• EXERCISE REQUIREMENTS: Retype, exactly as they appear below, the lines between the line holding "This screenshot has width=800, height=702." and the line holding "This screenshot has height=768, width=1366.", both ends included.

• DATA EXTRACTS:
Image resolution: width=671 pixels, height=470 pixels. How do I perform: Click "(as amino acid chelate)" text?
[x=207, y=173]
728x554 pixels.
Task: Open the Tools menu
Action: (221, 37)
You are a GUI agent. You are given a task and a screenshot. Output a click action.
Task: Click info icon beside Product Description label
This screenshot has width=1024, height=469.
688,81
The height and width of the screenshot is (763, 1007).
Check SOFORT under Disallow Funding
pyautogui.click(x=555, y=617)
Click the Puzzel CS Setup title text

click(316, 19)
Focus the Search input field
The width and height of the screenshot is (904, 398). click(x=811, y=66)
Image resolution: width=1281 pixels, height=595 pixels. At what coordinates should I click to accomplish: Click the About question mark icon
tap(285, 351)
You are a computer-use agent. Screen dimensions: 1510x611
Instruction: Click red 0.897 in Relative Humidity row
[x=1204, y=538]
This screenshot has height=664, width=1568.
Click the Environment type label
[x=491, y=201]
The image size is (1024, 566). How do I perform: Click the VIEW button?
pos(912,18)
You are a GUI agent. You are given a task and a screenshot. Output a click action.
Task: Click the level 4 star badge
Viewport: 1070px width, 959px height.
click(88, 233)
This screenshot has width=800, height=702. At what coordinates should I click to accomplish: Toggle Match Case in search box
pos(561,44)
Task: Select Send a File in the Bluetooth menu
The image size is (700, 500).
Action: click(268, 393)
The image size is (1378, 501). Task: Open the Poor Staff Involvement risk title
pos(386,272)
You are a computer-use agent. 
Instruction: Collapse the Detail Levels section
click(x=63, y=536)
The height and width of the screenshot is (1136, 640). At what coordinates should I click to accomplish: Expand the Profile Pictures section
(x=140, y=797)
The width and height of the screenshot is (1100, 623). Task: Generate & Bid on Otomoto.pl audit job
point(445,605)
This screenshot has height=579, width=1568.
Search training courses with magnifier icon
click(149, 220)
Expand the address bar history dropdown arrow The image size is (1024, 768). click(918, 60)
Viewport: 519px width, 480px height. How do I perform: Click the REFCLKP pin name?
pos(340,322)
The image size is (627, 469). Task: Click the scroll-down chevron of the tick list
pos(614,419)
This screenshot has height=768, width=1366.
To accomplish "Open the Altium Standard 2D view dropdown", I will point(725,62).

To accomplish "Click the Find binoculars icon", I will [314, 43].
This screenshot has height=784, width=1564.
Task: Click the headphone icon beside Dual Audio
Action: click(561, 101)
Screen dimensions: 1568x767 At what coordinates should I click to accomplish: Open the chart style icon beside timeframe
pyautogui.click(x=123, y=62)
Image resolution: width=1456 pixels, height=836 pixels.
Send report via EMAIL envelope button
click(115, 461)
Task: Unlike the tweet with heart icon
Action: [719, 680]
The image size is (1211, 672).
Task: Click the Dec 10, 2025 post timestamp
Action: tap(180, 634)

• RESULT:
This screenshot has width=800, height=702. At what coordinates should I click to accomplish: Toggle Match Case in search box
pos(561,44)
Task: Select Send a File in the Bluetooth menu
The image size is (700, 500).
Action: click(268, 393)
The image size is (1378, 501). Task: Open the Poor Staff Involvement risk title
pos(386,272)
You are a computer-use agent. 
Instruction: Collapse the Detail Levels section
click(x=63, y=536)
The height and width of the screenshot is (1136, 640). At what coordinates should I click to accomplish: Expand the Profile Pictures section
(x=140, y=797)
The width and height of the screenshot is (1100, 623). Task: Generate & Bid on Otomoto.pl audit job
point(445,605)
This screenshot has height=579, width=1568.
Search training courses with magnifier icon
click(149, 220)
Expand the address bar history dropdown arrow The image size is (1024, 768). click(918, 60)
Viewport: 519px width, 480px height. How do I perform: Click the REFCLKP pin name?
pos(340,322)
The image size is (627, 469). Task: Click the scroll-down chevron of the tick list
pos(614,419)
This screenshot has height=768, width=1366.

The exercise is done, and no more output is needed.